I don't agree with your assessment of the danger there. They are not necessarily "anti-American nuts". Try the idea that they are all devotees of the same sect of Islam (which may or may not be a complete perversion of what the Prophet originally intended, but that's an irrelevant detail) whose basic objective is to restore a government that collapsed 1500 years ago and make it the rulers of the whole world. Their preferred fighting method (again based on their religious beliefs, not on military logic) is "one member, one suicide bomb".

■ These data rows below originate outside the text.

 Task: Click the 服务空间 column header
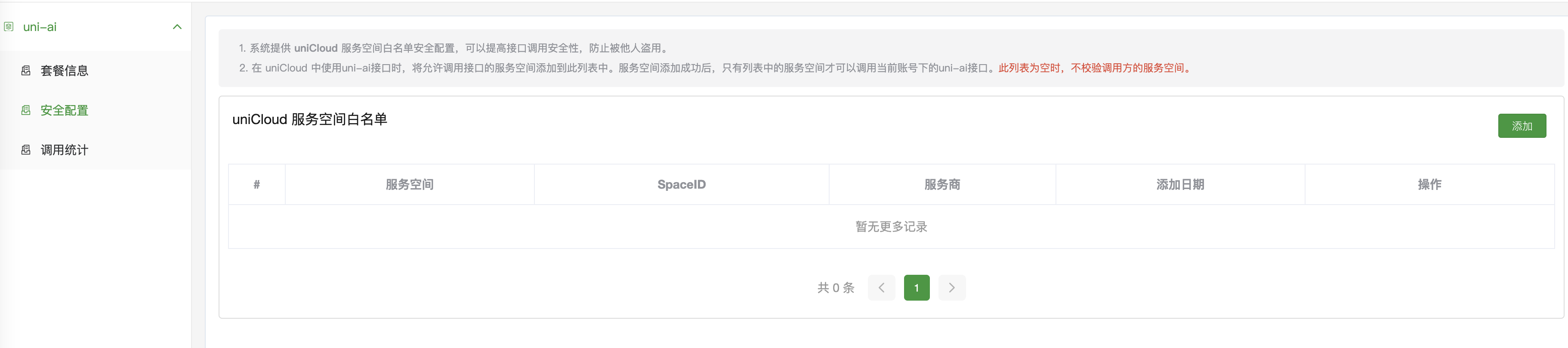coord(410,184)
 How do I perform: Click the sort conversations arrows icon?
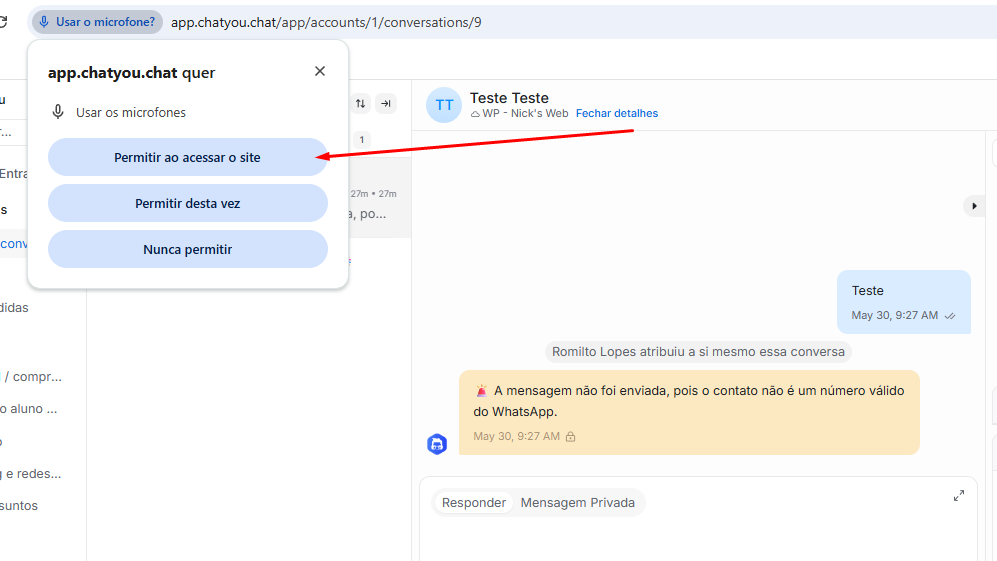360,103
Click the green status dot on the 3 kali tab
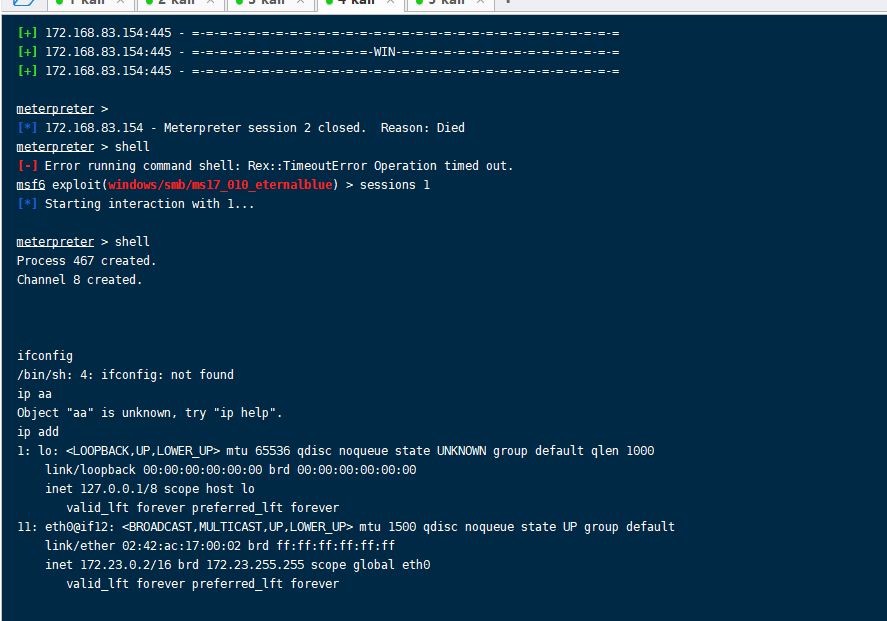The width and height of the screenshot is (887, 621). (x=239, y=2)
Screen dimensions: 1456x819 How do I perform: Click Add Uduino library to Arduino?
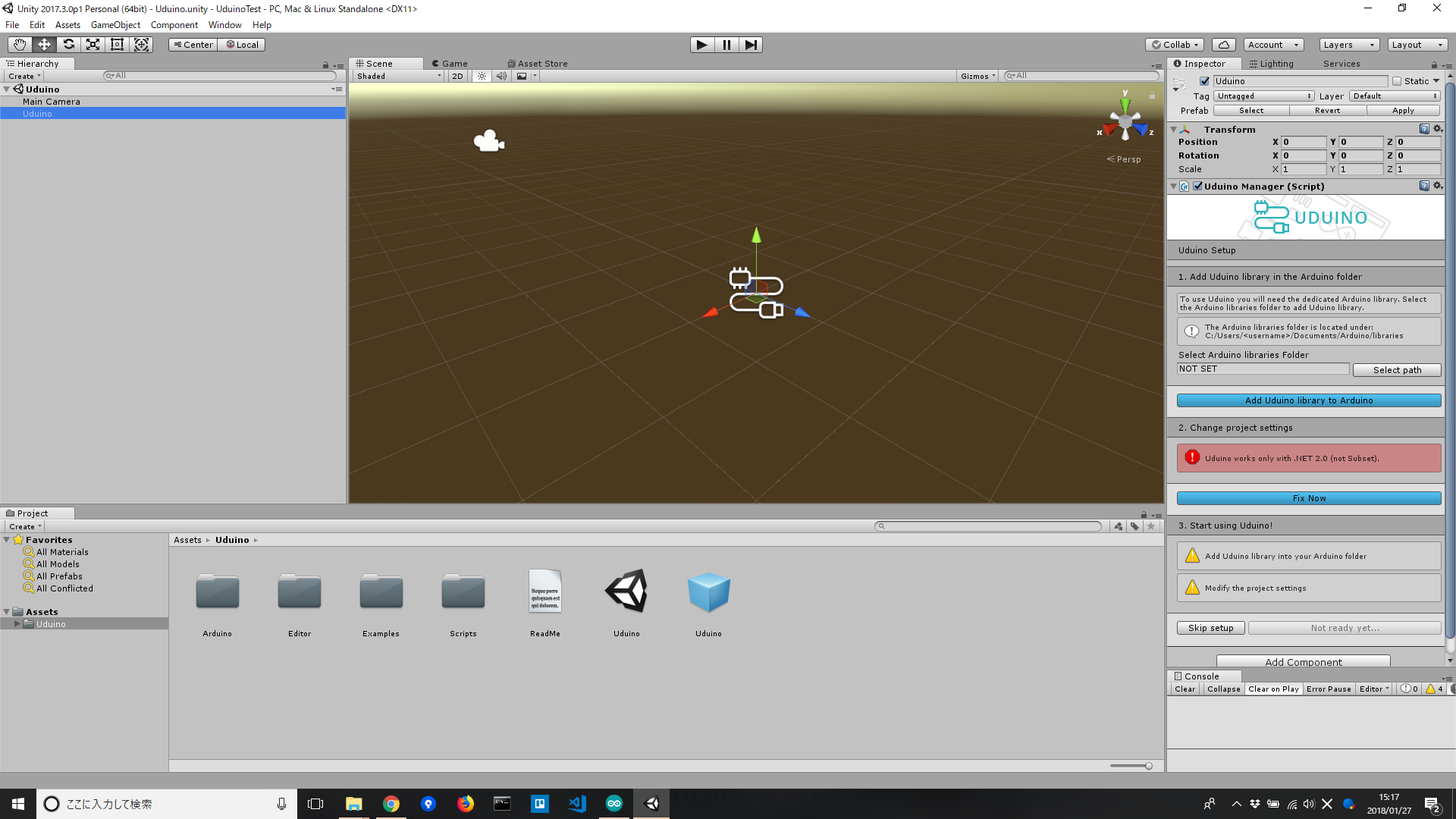point(1308,400)
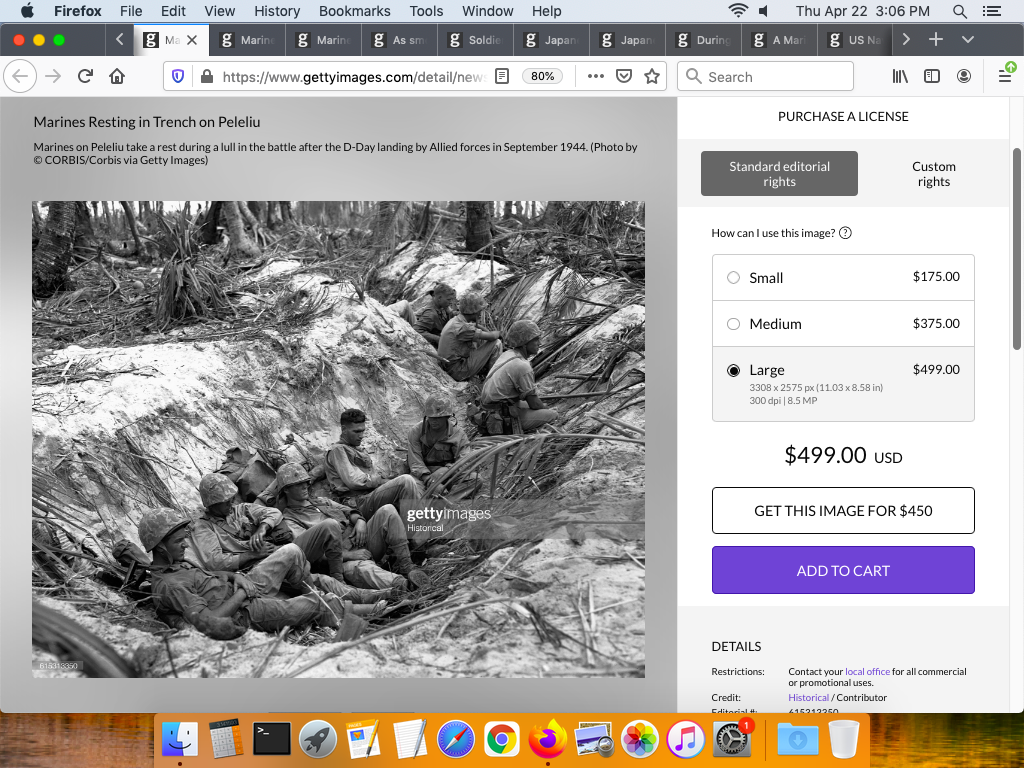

Now, consider this thought experiment: suppose a fundamentalist sect based in the US decided their guaranteed route to the afterlife was by gunning down as many "unbelievers" as possible before killing themselves. For the sake of argument, suppose some charismatic leader had grown that group to say 1 million members under the radar of the authorities, before they started actually shooting people.

They don't need much organization. It's legal and commonplace for people to own guns. It would be just about impossible to track electronic communications to get any real information out of the background noise, and everbody has a protected right to "free speech" in any case. Their "terrorist" attacks would appear to be completely random, because that's exactly what they are. Now, devise a plan to eradicate that movement, when about 1 in 300 of the general population are fully committed members of it, but you have no idea which ones.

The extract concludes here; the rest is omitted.